The Wrong Tree? Challenging the Centrality of "Culture" in Our Field

Sat, Nov 27, 08:30-09:00 Asia/Tokyo Room C (Saturday)

Based on a suggestion by Verdooren (2021), this research project seeks to challenge the centrality of culture in our efforts to bring together people of different backgrounds in peaceful and productive ways. The research project first explores the origins of Intercultural Communication (as a field of study) in the work of Hall (1959) and the Foreign Service Institute in the late 1940s to uncover the reasons behind the focus on culture that has become so central to our field. Next, it examines the limitations the concept of culture brings to our endeavours.
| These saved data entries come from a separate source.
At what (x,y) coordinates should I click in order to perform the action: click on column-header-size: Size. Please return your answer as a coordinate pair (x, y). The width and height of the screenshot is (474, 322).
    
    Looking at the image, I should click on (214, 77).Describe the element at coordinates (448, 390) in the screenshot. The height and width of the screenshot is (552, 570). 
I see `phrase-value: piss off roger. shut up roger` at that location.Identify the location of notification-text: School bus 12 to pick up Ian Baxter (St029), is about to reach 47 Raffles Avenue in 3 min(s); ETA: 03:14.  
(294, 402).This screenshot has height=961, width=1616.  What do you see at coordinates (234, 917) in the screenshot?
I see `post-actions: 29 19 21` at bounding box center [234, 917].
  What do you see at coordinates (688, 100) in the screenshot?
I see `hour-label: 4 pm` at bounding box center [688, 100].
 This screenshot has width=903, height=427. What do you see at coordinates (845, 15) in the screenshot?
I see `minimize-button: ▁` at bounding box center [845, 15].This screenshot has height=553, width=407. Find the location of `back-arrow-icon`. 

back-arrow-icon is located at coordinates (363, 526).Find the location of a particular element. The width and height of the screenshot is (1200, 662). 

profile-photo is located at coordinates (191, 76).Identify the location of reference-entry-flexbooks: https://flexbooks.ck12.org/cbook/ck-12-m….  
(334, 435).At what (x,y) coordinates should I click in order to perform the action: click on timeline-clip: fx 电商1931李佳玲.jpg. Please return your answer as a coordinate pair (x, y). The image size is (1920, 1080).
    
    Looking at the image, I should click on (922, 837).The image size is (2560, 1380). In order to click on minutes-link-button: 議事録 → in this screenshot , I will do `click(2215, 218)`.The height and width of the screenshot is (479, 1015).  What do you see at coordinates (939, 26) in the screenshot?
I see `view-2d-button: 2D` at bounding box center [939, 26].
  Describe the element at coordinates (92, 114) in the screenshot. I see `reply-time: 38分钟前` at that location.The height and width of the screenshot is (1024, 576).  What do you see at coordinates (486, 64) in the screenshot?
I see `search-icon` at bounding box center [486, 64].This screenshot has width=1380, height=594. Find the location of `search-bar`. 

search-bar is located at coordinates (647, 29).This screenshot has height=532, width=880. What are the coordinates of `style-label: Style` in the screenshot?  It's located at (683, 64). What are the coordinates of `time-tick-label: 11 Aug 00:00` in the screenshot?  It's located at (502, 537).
These include: the lack of definitional clarity; the propensity to overlook differences between people that are not seem as cultural; the stereotyping that is innate in any analysis of group tendencies; the danger of abstracting personal encounters to a societal/national level; and the use of culture as an explanatory variable when observing human behaviour rather than as an invitation to explore further. Finally, the presenter will draw on research in human cognition (Hohwy, 2013) and neuroscience (Clark, 2013) to propose that we broaden the focus of our field from “culture” to difference,” specifically to the ways in which human brains and human societies deal with difference, whether that difference fits a definition of culture or not. He will suggest that, by focusing on difference, we can overcome many of the limitations of our culture-centered model in reaching our goal of improving relations between people from different backgrounds.